Y precisamente la característica para mantener controlada a la población, y sobre manera a la “masa”, es el miedo. El ancestral y terrible temor al contagio. Creo que el liderazgo mundial, sea de izquierda o derecha, se está aferrando a esta pandemia, unos para afianzar su influencia sobre extensas poblaciones, otros para expandir sus productos farmacéuticos, y otros más, para controlar sus pequeñas parcelas de influencias. Por eso, los próximos años encontrarán un mundo mucho más aislado, distante físicamente, pero a la vez más cercano, familiar, vinculado e “informado virtualmente”.
Si los procesos de enseñanza-aprendizaje, los modelos educativos no se adecúan a las nuevas tecnologías, si los gobiernos no acercan a sus ciudadanos a los procesos pedagógicos con base en cambios significativos sobre la libertad individual y principios de solidaridad y libertad y respeto a las comunidades, tendremos estados mucho más proclives al autoritarismo y al totalitarismo. Gobiernos que impondrán a sus ciudadanos más restricciones, regulaciones para el tránsito y circulación, el acceso a redes sociales, entre un mar de nuevas restricciones que se mostrarán en ordenanzas municipales, decretos departamentales y leyes draconianas nacionales y federales.
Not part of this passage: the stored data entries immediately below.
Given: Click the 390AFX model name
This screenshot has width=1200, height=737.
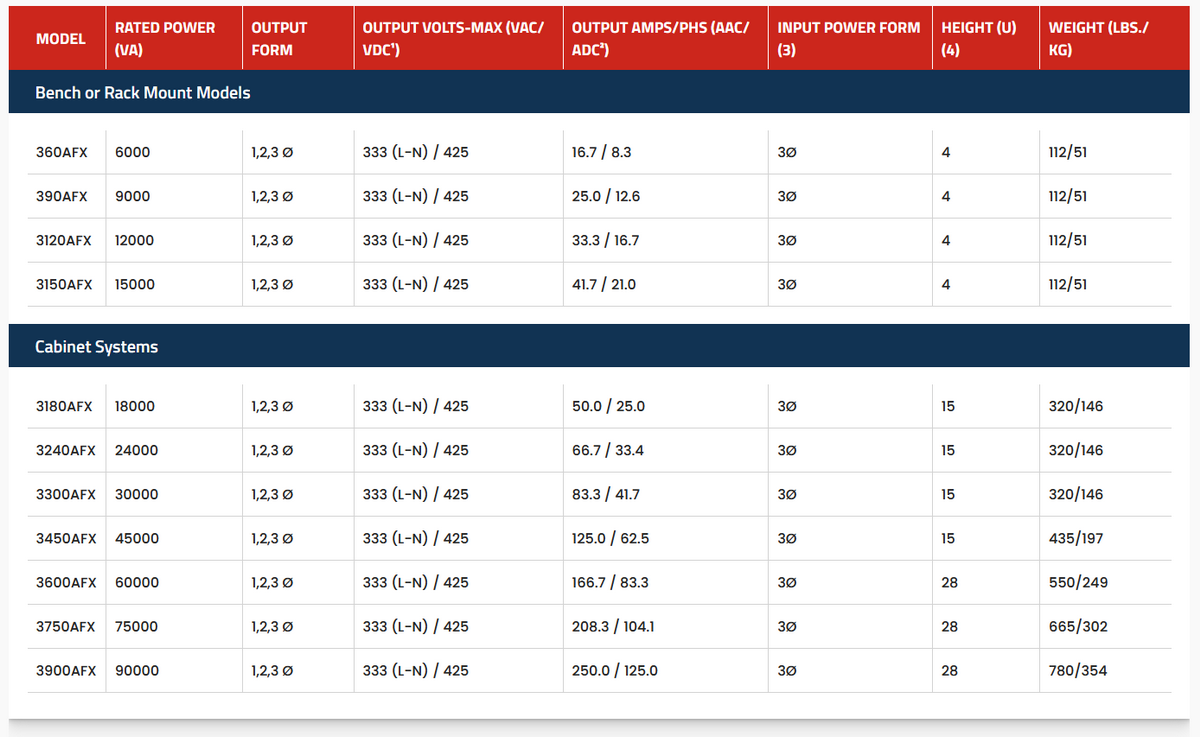Looking at the screenshot, I should pos(61,197).
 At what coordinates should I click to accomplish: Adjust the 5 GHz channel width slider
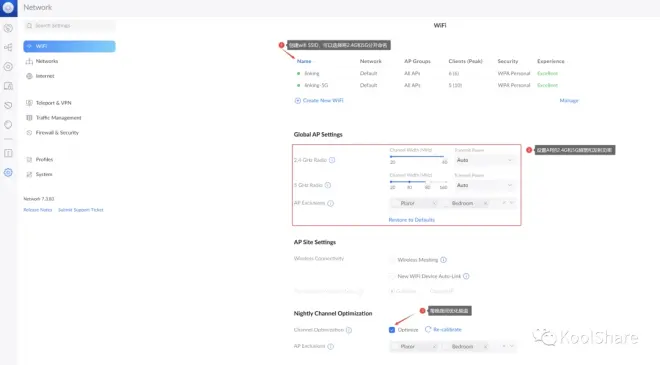click(418, 182)
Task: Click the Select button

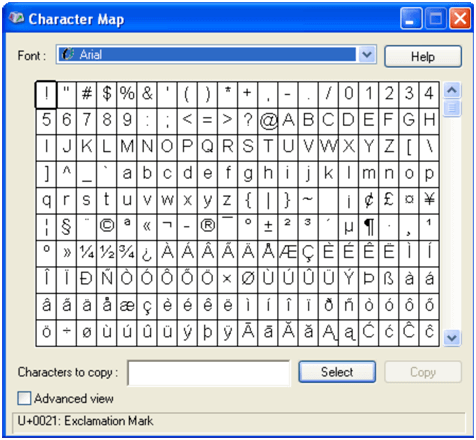Action: pos(337,372)
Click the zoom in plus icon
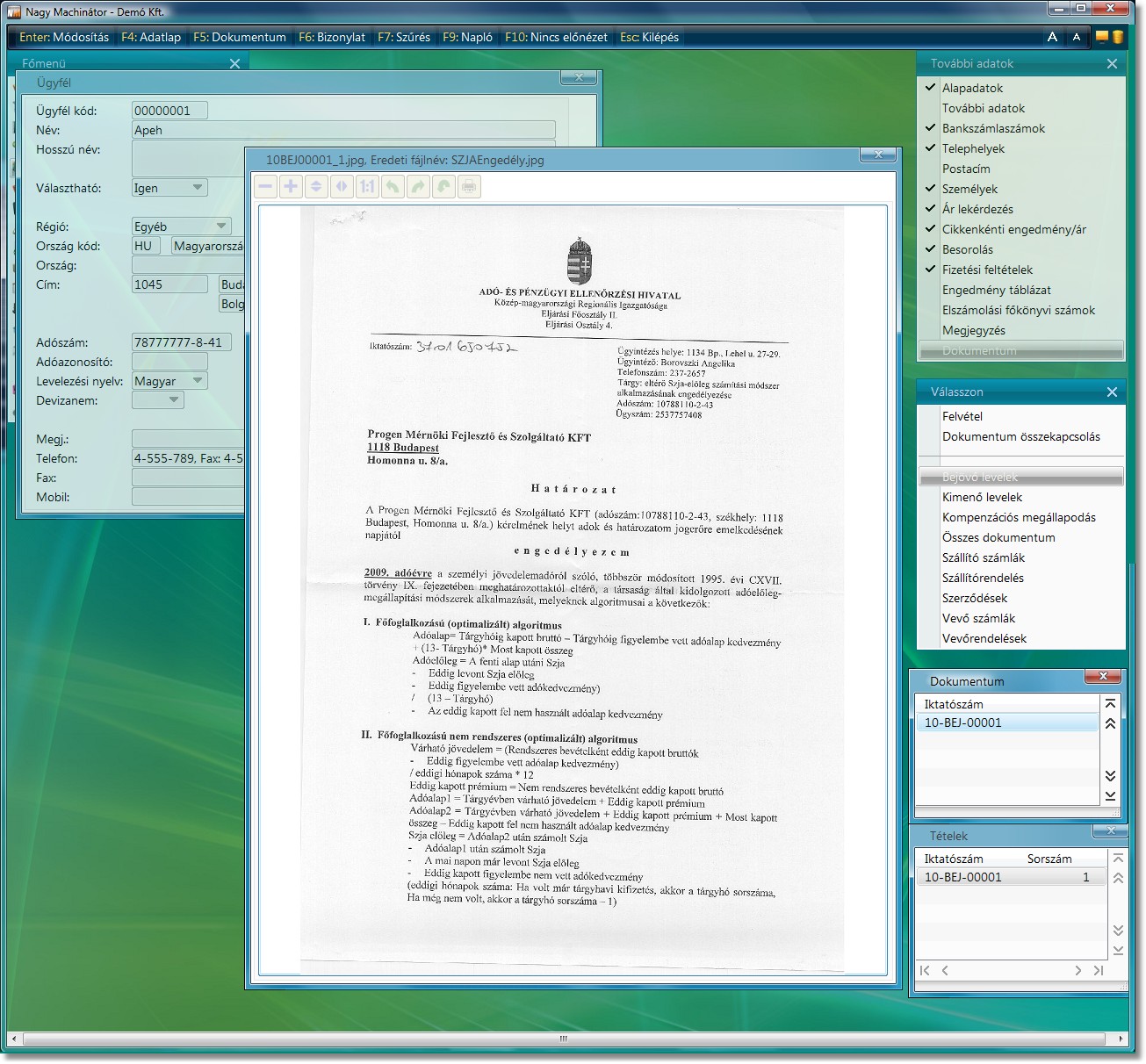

El modelo de la sociedad de la servidumbre, hecho en China, se está expandiendo gradualmente a otras partes. Europa, con el pretexto de la pandemia, verá en los próximos meses y años el nacimiento de controles más estrictos en su población. Ya lo observamos en la censura que se impone a los medios de comunicación. En Latinoamérica, la tendencia será un reagrupamiento de las fuerzas de la izquierda radical en su afán de demoler estados democráticos, como en Chile, Colombia, México o Perú, para ensayar modelos de estados que posiblemente fusionarán para establecer regímenes únicos, autoritarios y totalitarios. Venezuela ya se encuentra en fase de transición para una sociedad francamente servil y absolutamente controlada. Los controles y restricciones sociales establecidos desde hace años contra la población, y que han llevado a la escasez de los servicios públicos, como electricidad, agua potable, gas, telefonía e Internet, han sido ensayos que ahora, con la restricción de los combustibles, impiden de hecho el tránsito ciudadano más allá de 50 kilómetros de su entorno. Estas restricciones, aunado a la descomunal y mortífera proliferación de la delincuencia, ahuyentaron desde hace años el turismo. Indicamos esto porque de tanto mal y terror con esta pandemia, que tiene en la movilidad social (transporte) su agente de difusión, nos ha protegido indirectamente. Pero el venezolano vive, desde hace varios años, en una permanente “cuarentena social” de miedo, terror y constante incertidumbre.